Snowflake was worth $70.4 billion at the end of trading, more than five times its $12.4 billion valuation in February.The company raised more $3 billion based on its opening price, the most ever for a software company. The stock trades under the symbol SNOW.
Investors had anticipated a blockbuster opening for the company, which is generating over $500 million in annualized revenue and grew over 130% in the first half of 2020. The stock received a vote of confidence, when Snowflake revealed in a filing that Warren Buffett’s Berkshire Hathaway and Salesforce each agreed to buy $250 million of stock at the IPO price in a concurrent private placement. Berkshire Hathaway also agreed to buy 4.04 million shares in a secondary transaction.
But there’s a flip side that’s often talked about: money left on the proverbial table. This looks at the abstract concept of opportunity cost — what Snowflake could have raised if it had priced the deal as the broader market valued it. In this case, that figure is $3.8 billion (in addition to the $4 billion Snowflake raised in the IPO and concurrent private placements). Critics of the IPO process say that’s capital that could have otherwise been invested in the business which is why the concept of SPACs is becoming more and more popular.

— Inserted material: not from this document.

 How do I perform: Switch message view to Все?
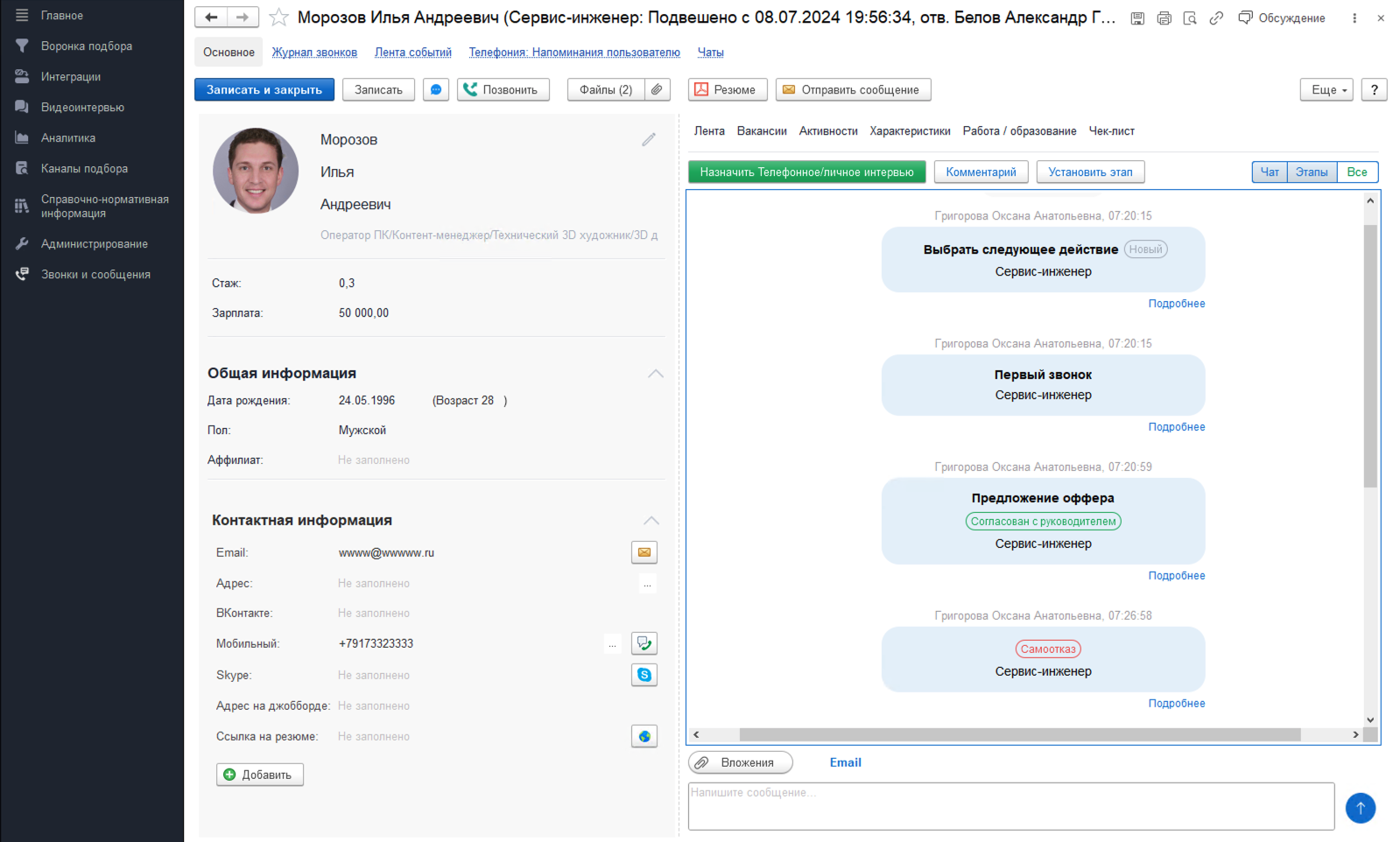click(1357, 172)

Potential Risks and Downsides
Snowflake operates in a fragmented market and therefore competes with companies like Amazon, Google and Microsoft; yet it is dependent on their infrastructure to function. Snowflake sells a database cloud that highly relies on infrastructure from cloud computing platform Amazon Web Services (AWS) and has committed to spending $1.2 billion on technology from AWS. Amazon is making heavy investments in Redshift, a data warehouse product part of AWS and Snowflake’s competitor. Snowflake will be at risk if cloud providers decide to embed certain inter-operating privileges that encourage customers to use their own cloud-based data warehouse over Snowflake. Snowflake has also mentioned that ‘cost of product revenue’ accounted for 94% of its total sales, much of which is going to Amazon. Cost of product revenue primarily consists of third-party cloud infrastructure expenses incurred in connection with our customers’ use of their platform and its deployment and maintenance on public clouds, according to Snowflake’s IPO prospectus. To lessen its reliance on AWS, Snowflake is also using cloud services from Microsoft and Google, but AWS remains Snowflake’s biggest vendor. This should concern investors, as Amazon in its dominant consumer and enterprise businesses to drive out competition.
Snowflake’s gross profit margin is around 61.5% of their revenue, which is not particularly high. While their gross profit margin has increased over time and will continue to increase in the near future, their business model may not be successful in the long term if they have to pay public cloud providers for storage and compute infrastructure. The lossed in Fiscal Year 2020 doubled from $178 million in FY2019 to $348.5 million. In the first six months of FY 2021, the net losses were flat period-over-period at $177.2 million. While this can be regarded as an encouraging sign, it could also be seen as Snowflake tightening the belt temporarily for the public offering before returning to the original pace of worsening losses.